Given the way he refers to Trump in that article, it’s guaranteed. I hope he stays away from anyplace I live so he won’t cancel out my vote.
Here’s a great video illustrating exactly what you’re talking about.
That's cheating! Once you start doing that, they hang around forever.
“Gentle on My Mind”
Hated that song for the last fifty years. Who wants to be a f***ing vagabond? Look up hobo culture, it’s not a pretty sight.
Finish school, get a job, get married, buy a house, have a family....oh how dull.
Nor is your claim anything but anecdotal and has no more validity than my opinion.
I'm not ignorant just a realist. You talk of circumstances after the fact. I refer to the path that it takes to reach the reality of homelessness. There is no boogieman with a magic wand that zaps individuals on the beam and hey presto, they're homeless.
I have a brother who has been married and divorced three times, was willed a cinder block house yet has been more than once threatened with eviction for unsanitary conditions.

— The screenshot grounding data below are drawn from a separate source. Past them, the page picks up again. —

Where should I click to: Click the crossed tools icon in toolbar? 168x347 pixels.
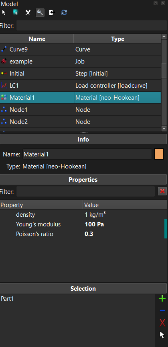point(28,12)
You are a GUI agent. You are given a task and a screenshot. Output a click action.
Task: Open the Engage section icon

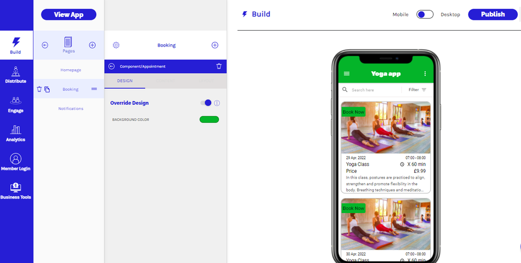(16, 101)
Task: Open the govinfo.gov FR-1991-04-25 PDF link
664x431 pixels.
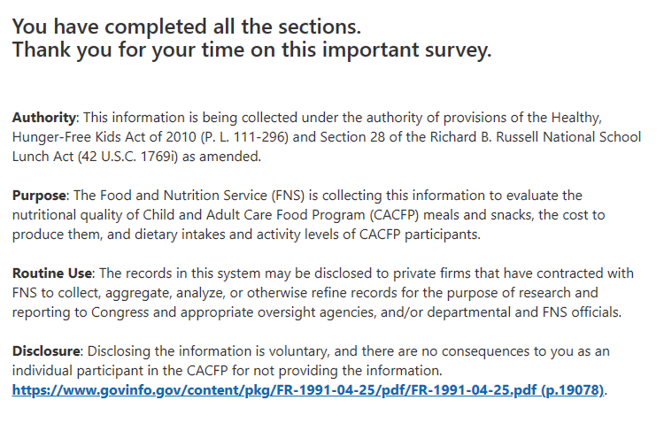Action: (308, 390)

Once he had the toilet drain pipe drop from the flange which allowed his raw sewage to flow down his yard and into the road, yet he continued to use the bathroom. I or any regardful person would have crawled under the house and fastened the pipe back in its place. Another time the yard was covered in junk and trash.
That isn't mental illness just good for nothing lack of regard to better the circumstances you find yourself in. My brother is seventy and could be homeless by the next heedless act or lack of action. It my isn't romanticism, just acknowledgment that there is the gypsy rover in some men's hearts. My brother has always been like that. Some people just give up on life and let it drag them to the four winds.
The songs "Sweet Melissa" the Irish song "Gypsy Rover."
I am firmly convinced that a large number of homeless want to be. How do they become homeless? Individuals make choices or shirk decisions. It doesn’t happen by accident or default.
__________________________
I disagree that a large number of homeless want to be homeless. Many cannot take care of themselves because of mental illness. They do not want to be in a sheltered location because their mental illness does not permit it. they fail, the whole system fails them.
It is tragic. I do not know what is going on with your brother, but he is not representitive of the homeless I am familiar with.